The problem: Copy out each line from the material where the word "value" is found.

╭─ Given records

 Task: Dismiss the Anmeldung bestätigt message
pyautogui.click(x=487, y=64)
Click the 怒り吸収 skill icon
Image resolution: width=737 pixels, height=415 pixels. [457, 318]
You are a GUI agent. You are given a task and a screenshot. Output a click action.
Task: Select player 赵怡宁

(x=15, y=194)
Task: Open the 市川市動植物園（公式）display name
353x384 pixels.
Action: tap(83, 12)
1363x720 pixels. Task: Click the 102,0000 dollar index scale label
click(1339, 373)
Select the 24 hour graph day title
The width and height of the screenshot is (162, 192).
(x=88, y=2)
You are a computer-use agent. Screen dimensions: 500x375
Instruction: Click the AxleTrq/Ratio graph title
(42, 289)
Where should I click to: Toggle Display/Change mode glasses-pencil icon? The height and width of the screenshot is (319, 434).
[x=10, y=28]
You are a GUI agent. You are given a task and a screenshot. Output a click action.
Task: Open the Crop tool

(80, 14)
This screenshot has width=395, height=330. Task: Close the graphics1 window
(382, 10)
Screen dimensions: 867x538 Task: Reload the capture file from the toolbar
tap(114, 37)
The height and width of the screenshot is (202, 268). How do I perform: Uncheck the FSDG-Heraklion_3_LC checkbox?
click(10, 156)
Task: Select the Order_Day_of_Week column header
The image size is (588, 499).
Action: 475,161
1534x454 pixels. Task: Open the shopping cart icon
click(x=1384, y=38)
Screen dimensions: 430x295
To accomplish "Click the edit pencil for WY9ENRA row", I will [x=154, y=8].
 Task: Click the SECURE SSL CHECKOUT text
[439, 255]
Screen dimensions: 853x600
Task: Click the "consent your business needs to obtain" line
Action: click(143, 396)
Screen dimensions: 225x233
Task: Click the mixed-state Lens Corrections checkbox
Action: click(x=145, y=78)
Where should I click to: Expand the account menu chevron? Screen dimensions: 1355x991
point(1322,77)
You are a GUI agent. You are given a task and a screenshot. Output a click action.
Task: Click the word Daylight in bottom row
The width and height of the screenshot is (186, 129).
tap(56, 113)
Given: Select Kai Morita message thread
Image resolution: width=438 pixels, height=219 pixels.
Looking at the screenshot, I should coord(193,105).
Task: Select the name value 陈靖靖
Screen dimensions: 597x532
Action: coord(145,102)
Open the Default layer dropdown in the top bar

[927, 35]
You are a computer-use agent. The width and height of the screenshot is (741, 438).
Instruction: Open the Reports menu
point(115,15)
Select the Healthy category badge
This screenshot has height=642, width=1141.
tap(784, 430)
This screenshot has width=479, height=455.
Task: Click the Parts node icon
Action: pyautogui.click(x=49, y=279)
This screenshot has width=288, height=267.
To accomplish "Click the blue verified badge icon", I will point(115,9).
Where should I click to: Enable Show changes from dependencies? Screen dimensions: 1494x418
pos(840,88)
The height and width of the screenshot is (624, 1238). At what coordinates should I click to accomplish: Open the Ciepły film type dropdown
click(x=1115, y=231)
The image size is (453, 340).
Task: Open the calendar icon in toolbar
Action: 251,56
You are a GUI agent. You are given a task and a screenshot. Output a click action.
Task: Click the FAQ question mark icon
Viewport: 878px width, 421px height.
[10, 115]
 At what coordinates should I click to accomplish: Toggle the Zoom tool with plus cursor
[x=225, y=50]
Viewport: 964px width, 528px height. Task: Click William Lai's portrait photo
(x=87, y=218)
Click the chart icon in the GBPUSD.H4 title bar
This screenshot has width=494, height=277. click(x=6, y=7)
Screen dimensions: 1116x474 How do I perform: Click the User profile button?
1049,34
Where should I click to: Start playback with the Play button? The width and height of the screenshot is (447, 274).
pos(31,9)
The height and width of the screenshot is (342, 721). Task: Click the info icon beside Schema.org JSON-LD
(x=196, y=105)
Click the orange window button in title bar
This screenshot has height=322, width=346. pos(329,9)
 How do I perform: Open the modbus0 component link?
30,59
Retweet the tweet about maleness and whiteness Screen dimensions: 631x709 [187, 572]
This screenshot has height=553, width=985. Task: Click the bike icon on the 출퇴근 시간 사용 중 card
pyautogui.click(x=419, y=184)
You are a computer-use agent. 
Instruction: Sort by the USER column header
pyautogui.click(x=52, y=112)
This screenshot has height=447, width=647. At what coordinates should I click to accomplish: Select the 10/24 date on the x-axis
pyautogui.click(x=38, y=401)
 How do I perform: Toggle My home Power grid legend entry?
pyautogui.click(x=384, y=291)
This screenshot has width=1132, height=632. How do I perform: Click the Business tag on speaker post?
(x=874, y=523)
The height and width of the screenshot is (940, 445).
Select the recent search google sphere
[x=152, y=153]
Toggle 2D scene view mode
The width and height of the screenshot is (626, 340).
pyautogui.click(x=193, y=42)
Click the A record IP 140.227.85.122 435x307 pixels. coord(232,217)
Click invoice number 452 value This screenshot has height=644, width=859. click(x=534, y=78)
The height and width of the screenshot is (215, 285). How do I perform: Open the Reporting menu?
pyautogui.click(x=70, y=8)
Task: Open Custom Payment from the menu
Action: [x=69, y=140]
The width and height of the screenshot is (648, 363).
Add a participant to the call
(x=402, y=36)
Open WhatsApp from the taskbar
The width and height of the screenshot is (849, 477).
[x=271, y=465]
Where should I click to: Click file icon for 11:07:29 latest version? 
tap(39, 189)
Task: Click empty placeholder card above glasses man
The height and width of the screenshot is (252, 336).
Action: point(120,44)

╰─

Result:
Task: Select the name value 陈靖靖
Click invoice number 452 value This screenshot has height=644, width=859. click(x=534, y=78)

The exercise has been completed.